Pemutusan antara kinerja benchmark ini dan kemampuan praktis telah menjadi semakin bermasalah karena sistem AI beralih dari lingkungan penelitian ke aplikasi bisnis. Tolok ukur tradisional menguji pengingat pengetahuan tetapi kehilangan aspek -aspek penting dari kecerdasan: kemampuan untuk mengumpulkan informasi, menjalankan kode, menganalisis data, dan mensintesis solusi di berbagai domain.
Gaia adalah pergeseran yang diperlukan dalam metodologi evaluasi AI. Dibuat melalui kolaborasi antara meta-fair, meta-genai, huggingface dan tim autogpt, tolok ukur mencakup 466 pertanyaan yang dibuat dengan hati-hati di tiga tingkat kesulitan. Pertanyaan-pertanyaan ini menguji penjelajahan web, pemahaman multi-modal, eksekusi kode, penanganan file dan penalaran yang kompleks-kemampuan yang penting untuk aplikasi AI dunia nyata.
Pertanyaan Level 1 membutuhkan sekitar 5 langkah dan satu alat untuk dipecahkan manusia.
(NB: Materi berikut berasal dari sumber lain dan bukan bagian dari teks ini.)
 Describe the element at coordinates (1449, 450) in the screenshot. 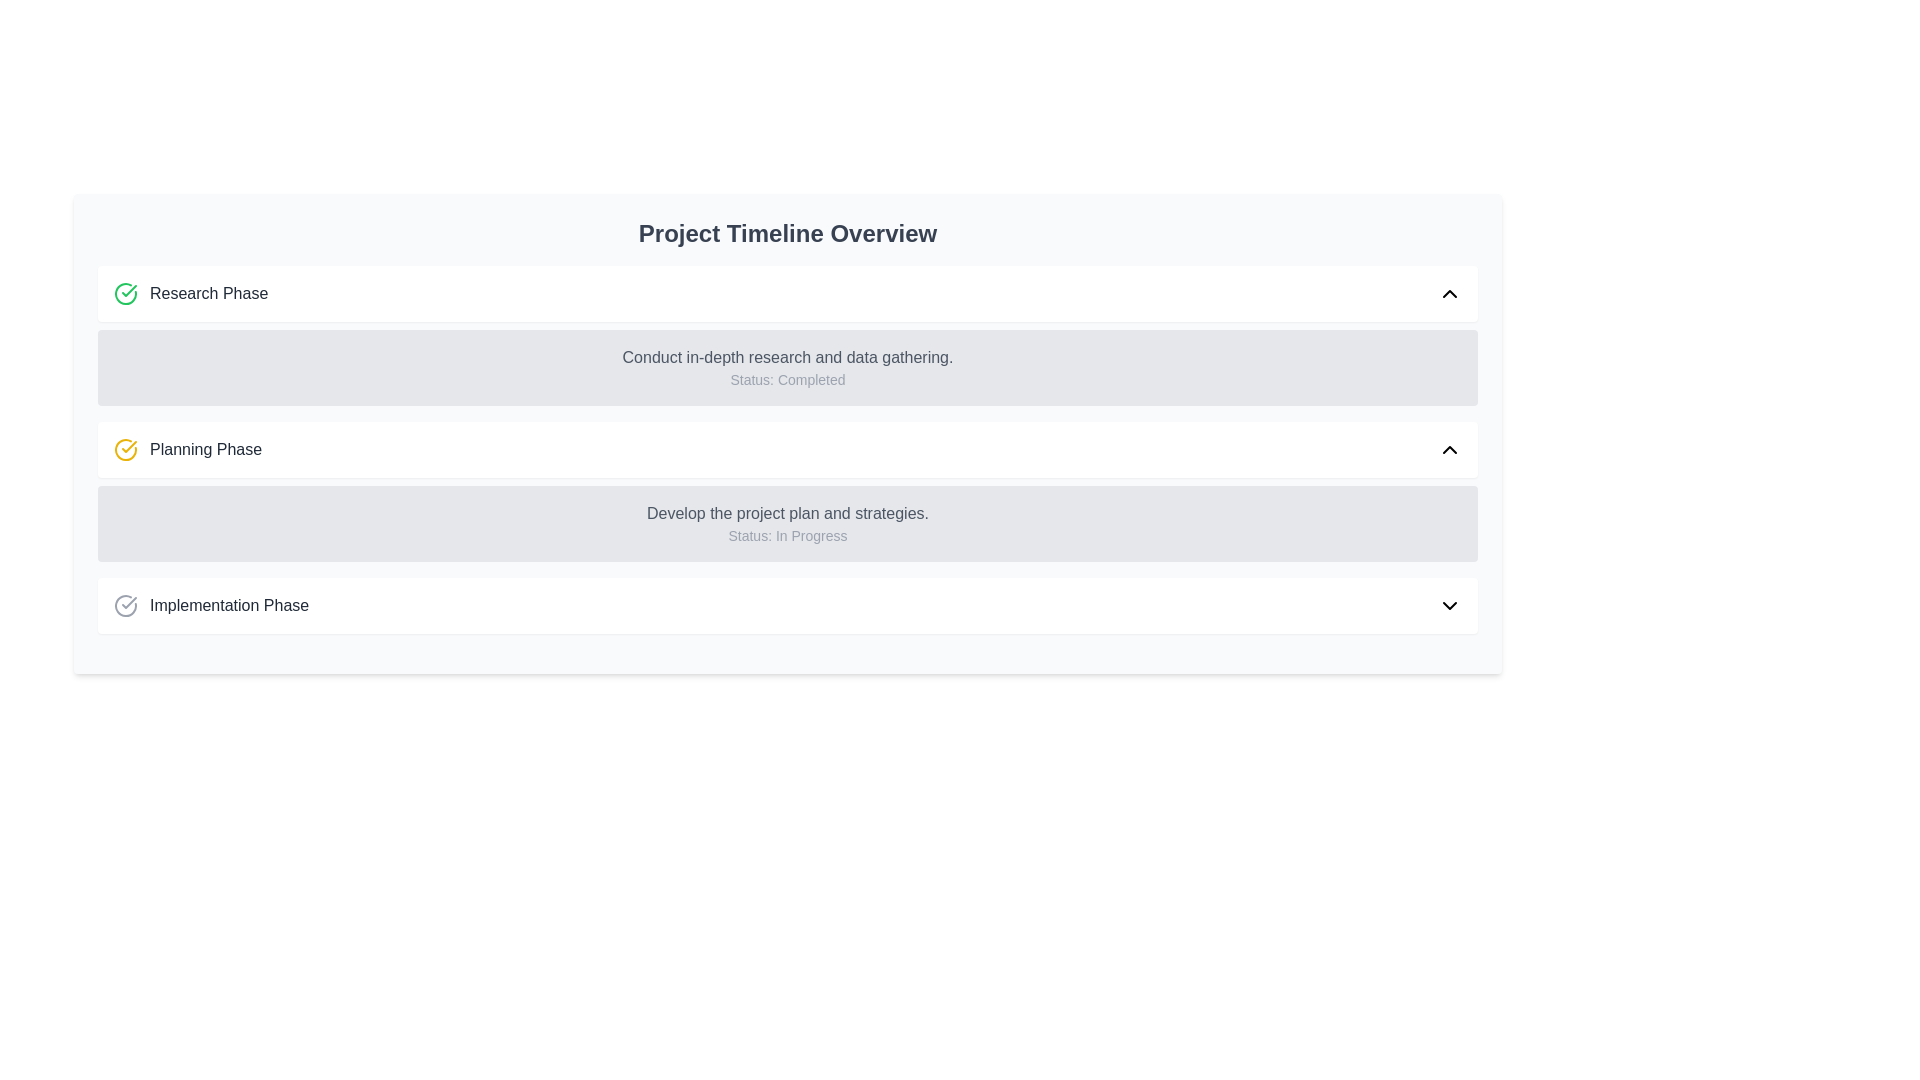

Pertanyaan Level 2 menuntut 5 hingga 10 langkah dan beberapa alat, sementara pertanyaan Level 3 dapat memerlukan hingga 50 langkah diskrit dan sejumlah alat. Struktur ini mencerminkan kompleksitas masalah bisnis yang sebenarnya, di mana solusi jarang berasal dari satu tindakan atau alat.
Dengan memprioritaskan fleksibilitas daripada kompleksitas, model AI mencapai akurasi 75%pada GAIA-mengungguli raksasa industri Microsoft's Magnetic-1 (38%) dan agen Langfun Google (49%). Keberhasilan mereka berasal dari menggunakan kombinasi model khusus untuk pemahaman dan penalaran audio-visual, dengan Sonnet 3.5 Anthropic sebagai model utama.
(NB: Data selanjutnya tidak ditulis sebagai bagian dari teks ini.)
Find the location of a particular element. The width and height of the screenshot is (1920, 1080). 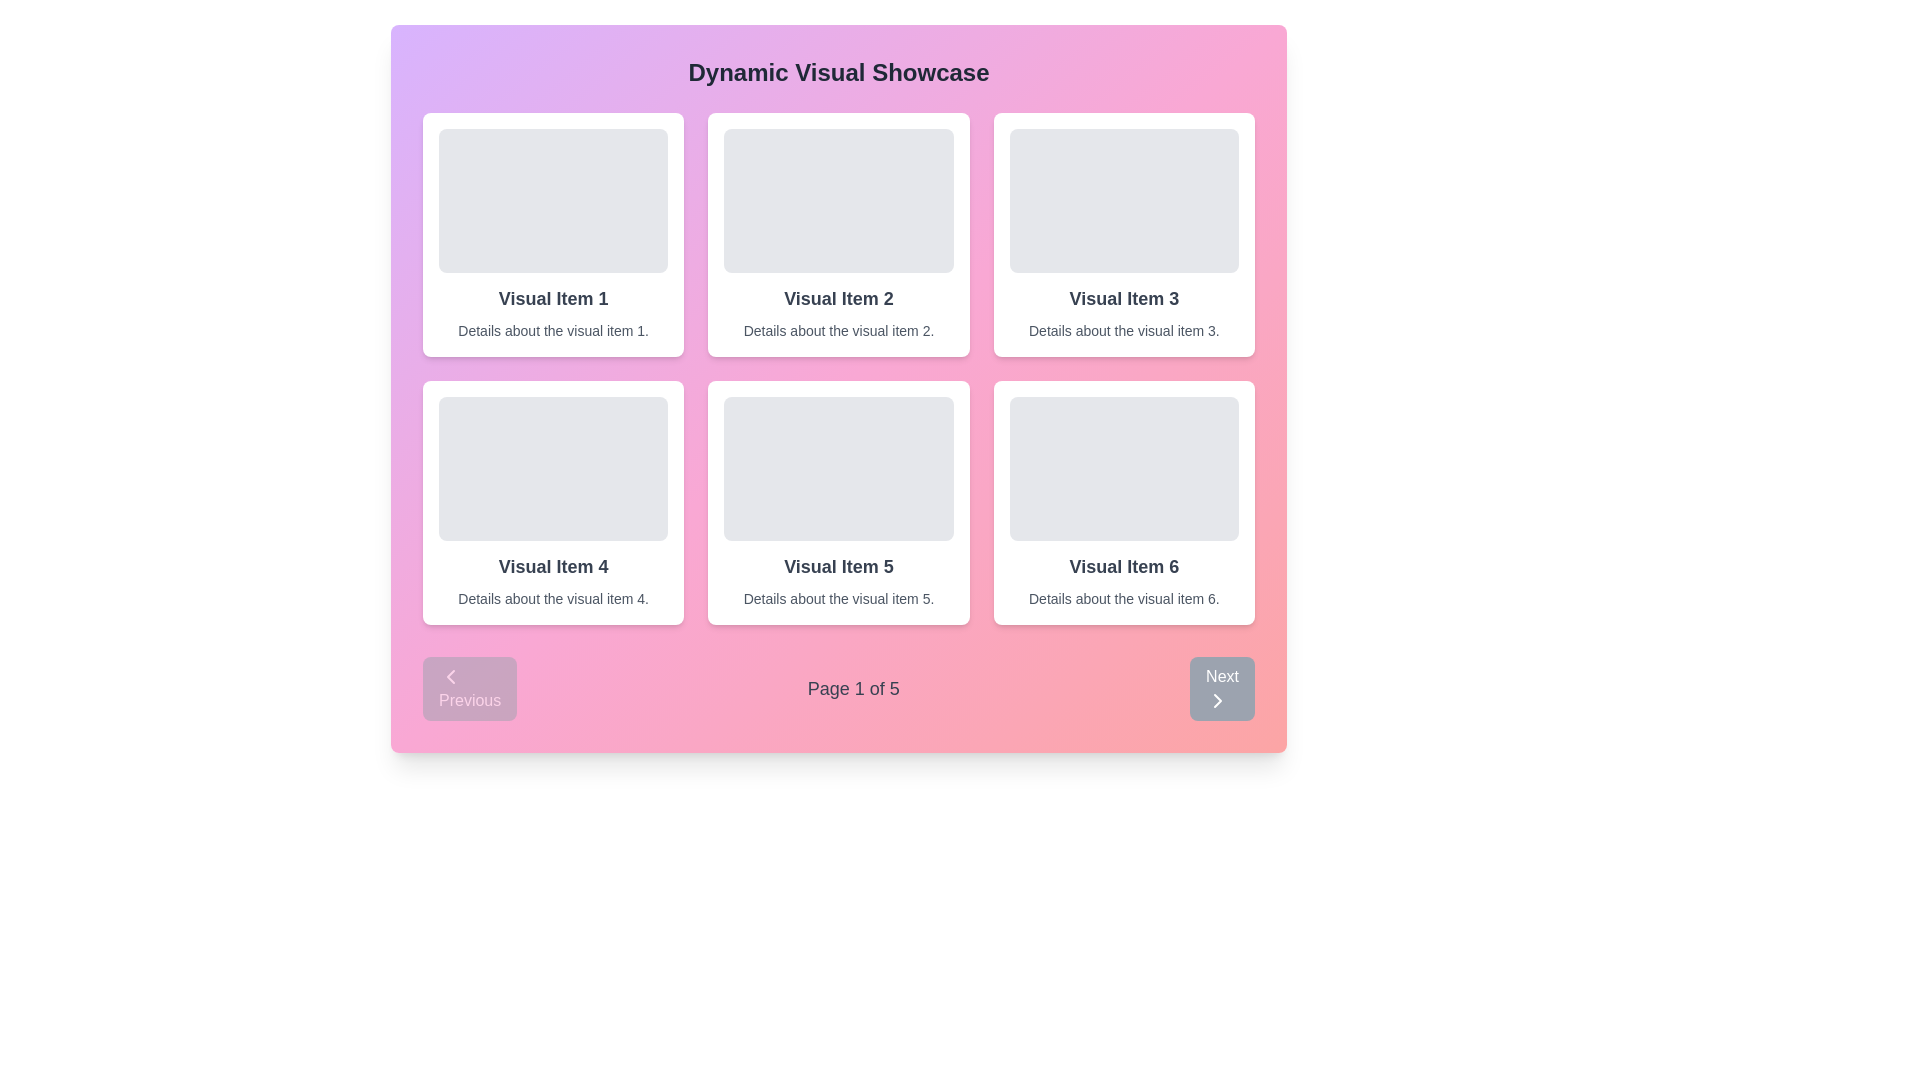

Evolusi dalam evaluasi AI ini mencerminkan perubahan yang lebih luas dalam industri ini: kami beralih dari aplikasi SaaS mandiri ke agen AI yang dapat mengatur beberapa alat dan alur kerja. Karena bisnis semakin bergantung pada sistem AI untuk menangani tugas yang kompleks, multi-langkah, tolok ukur seperti GAIA memberikan ukuran kemampuan yang lebih bermakna daripada tes pilihan ganda tradisional.
Masa depan evaluasi AI tidak terletak pada tes pengetahuan yang terisolasi tetapi dalam penilaian komprehensif kemampuan pemecahan masalah. Gaia menetapkan standar baru untuk mengukur kemampuan AI-yang lebih mencerminkan tantangan dan peluang penyebaran AI dunia nyata.
Sri Ambati adalah pendiri dan CEO H2O.Ai.